── DATA RECORDS ──

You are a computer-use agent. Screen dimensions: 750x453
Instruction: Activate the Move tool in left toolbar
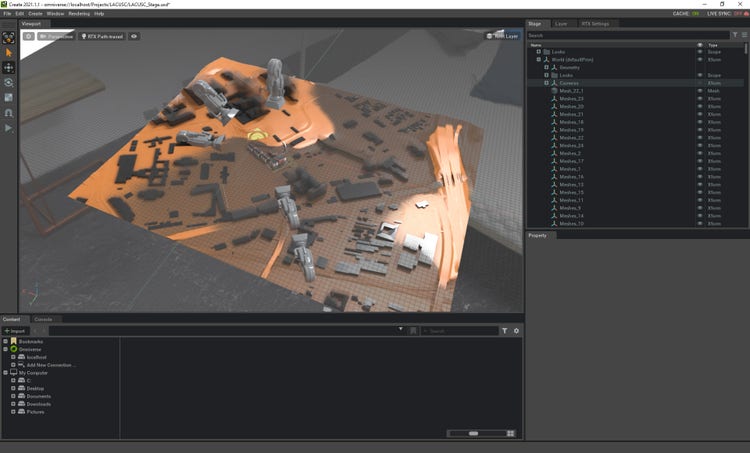[x=9, y=67]
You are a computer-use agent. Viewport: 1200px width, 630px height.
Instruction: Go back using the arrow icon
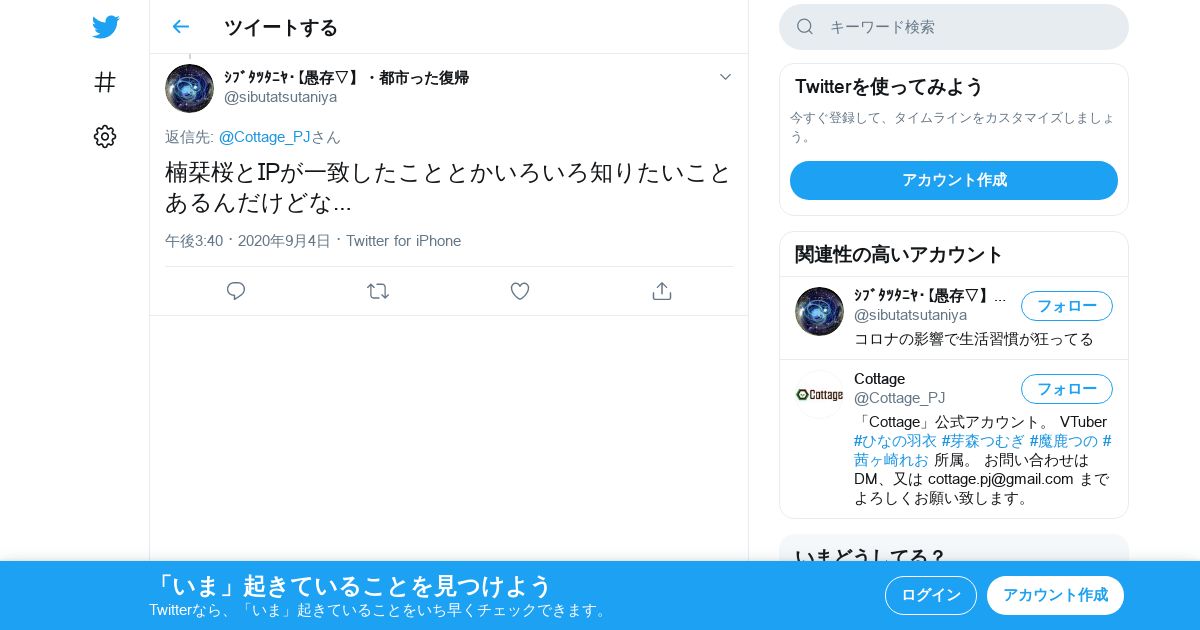[180, 27]
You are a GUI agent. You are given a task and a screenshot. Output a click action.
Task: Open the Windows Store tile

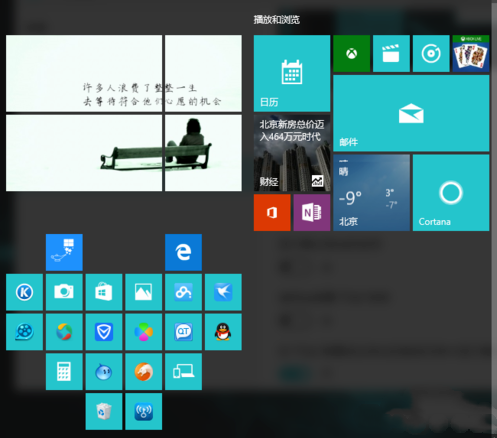pos(104,292)
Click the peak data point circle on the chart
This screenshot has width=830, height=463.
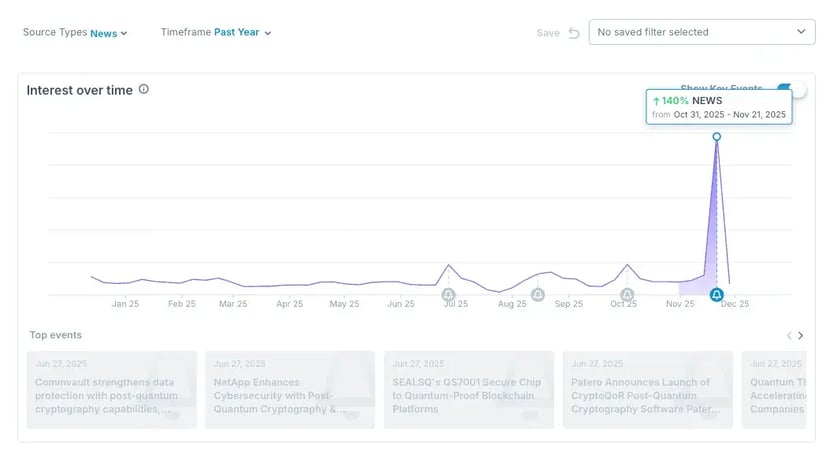point(716,136)
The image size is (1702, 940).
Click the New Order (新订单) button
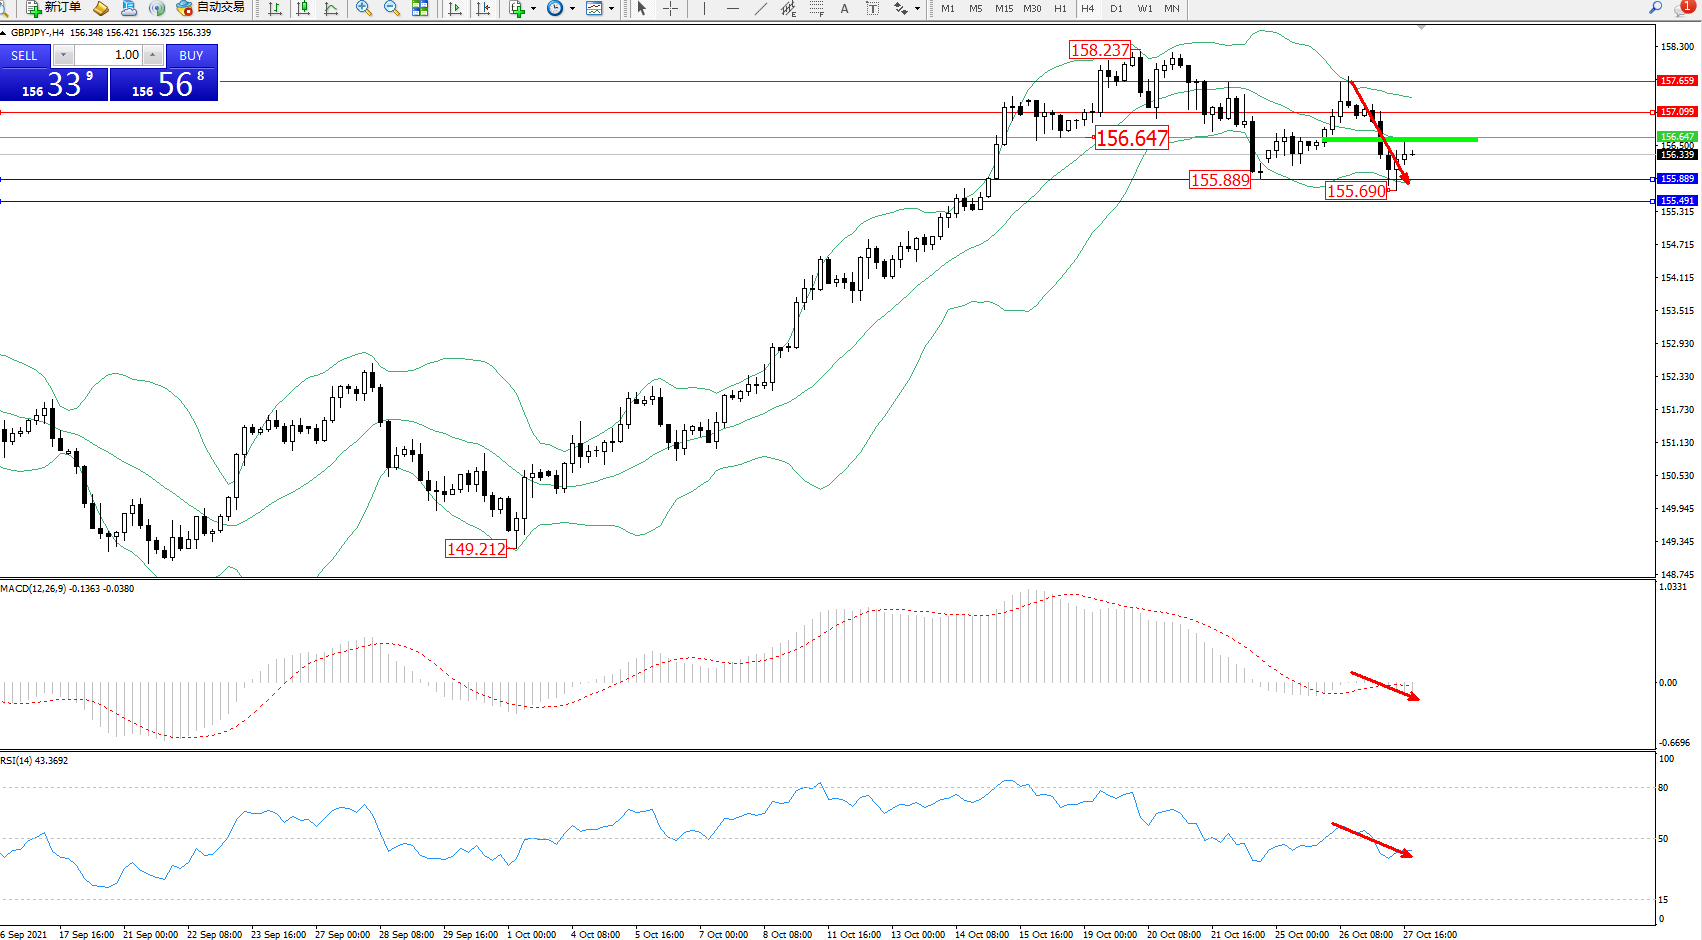53,8
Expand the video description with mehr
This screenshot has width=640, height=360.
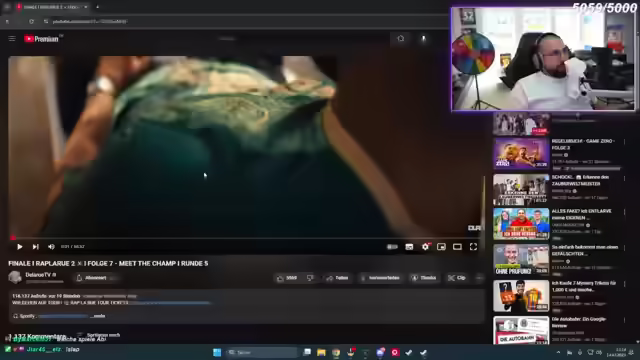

───

EXERCISE OBJECTIVE: Without any pictures, print the whole listing again exactly as it stands.

FINAL ANSWER:
You are a computer-use agent. Screen dimensions: 750x453
Instruction: Activate the Move tool in left toolbar
[x=9, y=67]
You are a computer-use agent. Viewport: 1200px width, 630px height.
Instruction: Go back using the arrow icon
[180, 27]
You are a GUI agent. You are given a task and a screenshot. Output a click action.
Task: Open the Windows Store tile

pos(104,292)
Click the peak data point circle on the chart
This screenshot has width=830, height=463.
point(716,136)
The image size is (1702, 940).
Click the New Order (新订单) button
53,8
Expand the video description with mehr
This screenshot has width=640, height=360.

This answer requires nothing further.